Press "Enter" to skip to content

‘Tenacious and compassionate’: How Bishop attorney Allyn Sharp defends her clients – and wins

At a hearing in September 2019, Allyn Sharp took down Tony Huelsman with ease. 

Huelsman, the lead investigator in the case against Alexander Bishop, a Durham teenager accused of killing his father, Bill Bishop, couldn’t help but stutter when Sharp grilled him about his search warrants. Prosecutors had suggested Alexander plotted to kill his wealthy father, a real estate developer with a $5.5 million estate to which Alexander was one of two heirs, after Alexander said he found him in a chair with a dog leash wrapped around his neck. 

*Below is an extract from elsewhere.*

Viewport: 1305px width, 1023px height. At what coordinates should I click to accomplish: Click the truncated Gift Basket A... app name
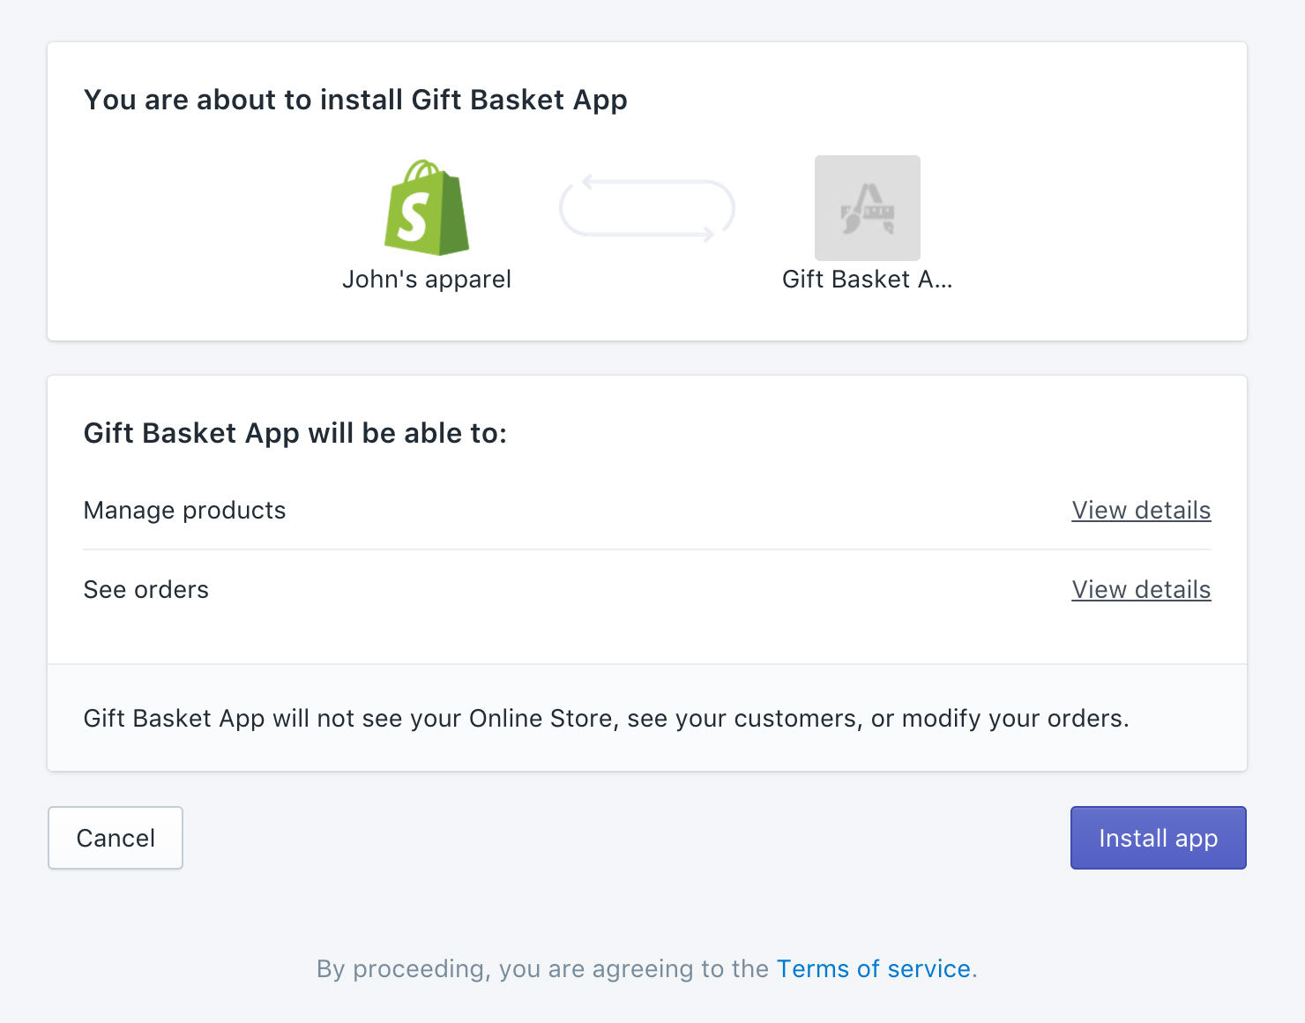pos(867,280)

His face often flushed red, matching his American flag tie. Sharp, with a smile and piercing blue eyes, just kept grilling him, breaking Huelsman down bit by bit. 

Huelsman had sworn in search warrants based on a purchase order that he believed $462,773 of gold bars were missing from Bill’s safe, suggesting Alexander may have had a financial motive for killing his father. But the gold was never actually missing. The purchase order shows Bill had sold the gold, not purchased it, in August 2016. 

Sharp didn’t let Huelsman’s sloppy investigating go unpunished in cross-examination at the Sept. 16 hearing

“It’s your testimony that you didn’t remember noticing the date?” Sharp asked. 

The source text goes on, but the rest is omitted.